Encargo 1:
Responde con los datos del fragmento sobre los templarios:
(a) ¿En qué año se emitió la bula Omne datum optimum?
(b) ¿De qué modo se comunicaban los templarios con el compañero durante las grandes galopadas?
(c) ¿En qué fecha fue quemado en la hoguera Jacques de Molay?
Encargo 2:
Resume en dos oraciones el fragmento sobre los templarios.
Encargo 3:
Prosigue el fragmento sobre los templarios a partir de su última oración.

Fragmento:
"""

La leyenda dice que la ubicación de los centros de oración y hospedaje estaba condicionada por las circunstancias mágicas o esotéricas, además de obedecer a decisiones estratégicas. Más de 500 monumentos españoles se hallan vinculados al Temple: la Vera Cruz de Segovia, la basílica de Caravaca de la Cruz en Murcia, Monsacro en Asturias, Horta de Sant Joan en Tarragona, el fuerte de San Francisco de Guadalajara…
Los templarios eran 100 % monjes y 100 % soldados. La fuerte instrucción militar y religiosa convertía a estos individuos en verdaderos exponentes de la cruz y de la espada, no podían mirar a una mujer dos veces a la cara por si se enamoraban y eran célibes. Debían guardar silencio incluso en las grandes galopadas, comunicándose por gestos con el compañero. Haciendo balance desde el siglo xxi de la actividad que desarrollaban, cabría preguntarse cómo eran capaces de matar y de rezar a la vez. La cuestión estriba en que, desde antiguo, en la religión como en la guerra, matar a un enemigo no se contemplaba como pecado.
Leyenda siniestra
Este ejército de élite desplegado en territorios límite supo entablar diálogo con el otro, más allá de la diferencia irreconciliable en las creencias. Los maestres no solo se relacionaban con los príncipes musulmanes en nombre de la Orden, sino que fueron los garantes de los tratados suscritos entre las dos religiones. Como escribe el cronista árabe Abu-al-Faraj, «los consideraban hombres puros, incapaces de faltar a su palabra».
Inocencio II valoró su aportación a las Cruzadas, en la bula Omne datum optimum de 1139, reservándoles ciertos privilegios como la capacidad de responder de sus actos únicamente ante el papado y la exención del pago de los diezmos a los obispos. Esta cercanía con Roma no dejó de ser a medio plazo un impedimento, ya que pronto despertaron odios. A la muerte de Bonifacio VIII, Felipe IV logró colocar en el trono pontificio al arzobispo de Burdeos, un hombre pusilánime y endeudado que adoptó el nombre de Clemente V. Con este nuevo papa comenzó el juicio contra los templarios, en el que fueron acusados de sodomía y de prácticas satánicas. El último Gran Maestre, Jacques de Molay, y 140 miembros de la Orden sufrieron prisión y tortura. El 18 de marzo de 1314, Molay fue quemado en la hoguera. Felipe IV se había quitado de en medio al rival más fuerte, pero el Gran Maestre, antes de ser devorado por las llamas, emplazó al rey y al papa a una muerte cercana; el último deseo de Molay se cumplió, ambos fallecieron a los pocos meses.

"""

Datos:
"""

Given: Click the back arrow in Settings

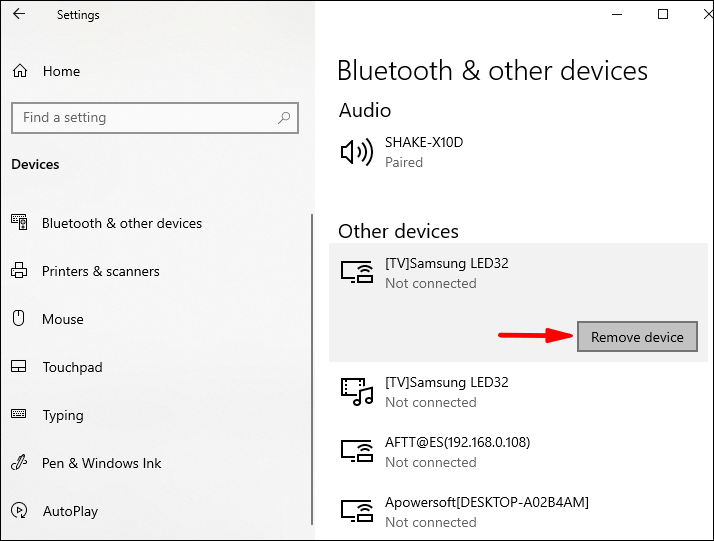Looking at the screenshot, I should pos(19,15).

"""
"""

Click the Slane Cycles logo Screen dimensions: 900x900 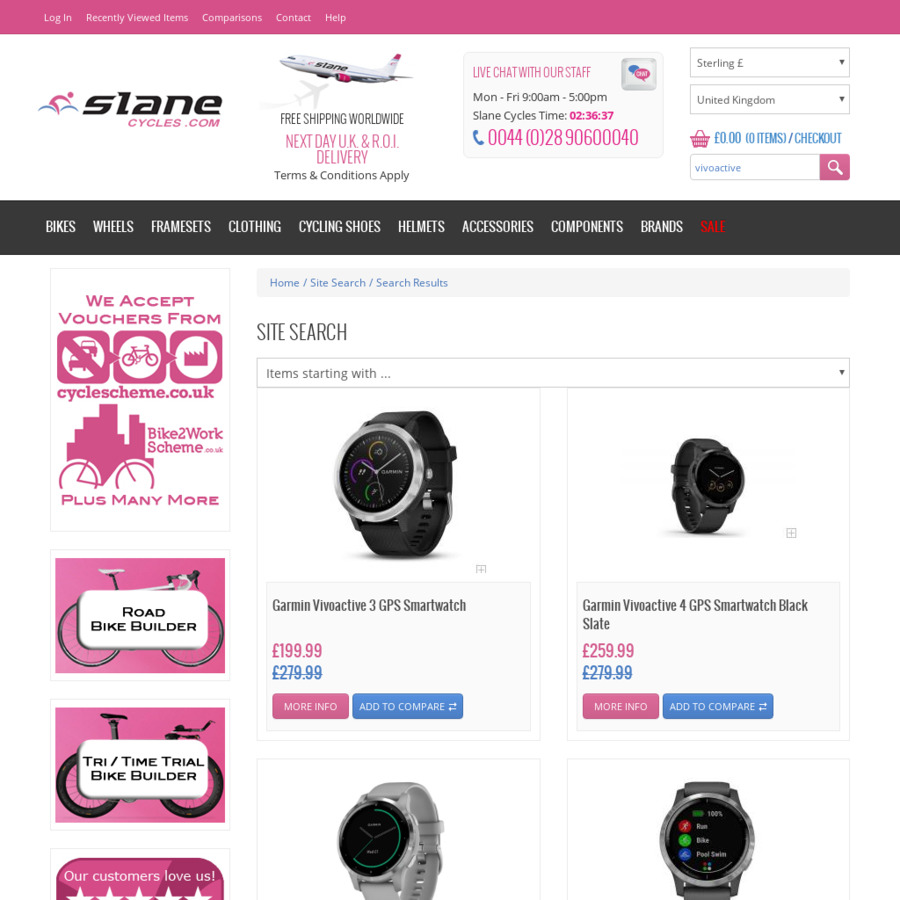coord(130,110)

"""
"""

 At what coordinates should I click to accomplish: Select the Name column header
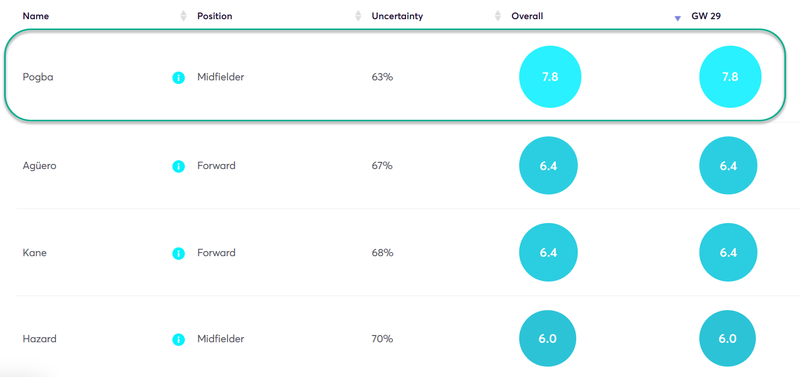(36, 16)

"""

Espacio de respuesta 1:
(a) En 1139.
(b) Por gestos.
(c) El 18 de marzo de 1314.

Espacio de respuesta 2:
Los templarios eran a la vez monjes y soldados, están vinculados a más de 500 monumentos españoles y sus maestres fueron garantes de los tratados entre cristianos y musulmanes. Pese a los privilegios que les otorgó Inocencio II, su cercanía con Roma despertó odios, y bajo Clemente V fueron juzgados y su último Gran Maestre, Jacques de Molay, murió en la hoguera en 1314.

Espacio de respuesta 3:
Así, la etapa de las Cruzadas parecía haber llegado a su fin y estos monjes-guerreros fueron rodeados de una leyenda siniestra que tornaba en malvados a los bienaventurados. Habían sido disueltos, pero del recuerdo no quedaron extintos. El romanticismo los exaltó y el ocultismo inyectó al devenir de estos guerreros nuevas notas misteriosas. El sigilo y la incesante búsqueda de reliquias del Antiguo Testamento dentro del Templo de Jerusalén no hicieron más que alimentar el enigma del estandarte blanco.
En el año 2007 salió a la luz un documento de los archivos secretos del Vaticano conocido como el Pergamino de Chinon (1308), según el cual el mismo pontífice que sentenció a los templarios habría decretado su absolución. La Orden fue refundada en varios lugares con diversos nombres. A comienzos de 1981, la Santa Sede encontró más de 400 organizaciones sucesoras de los templarios y, actualmente, esta fraternidad sigue siendo para muchos una filosofía de vida que mantiene vivo el lema: «No a nosotros Señor, no a nosotros, sino a tu nombre da la gloria».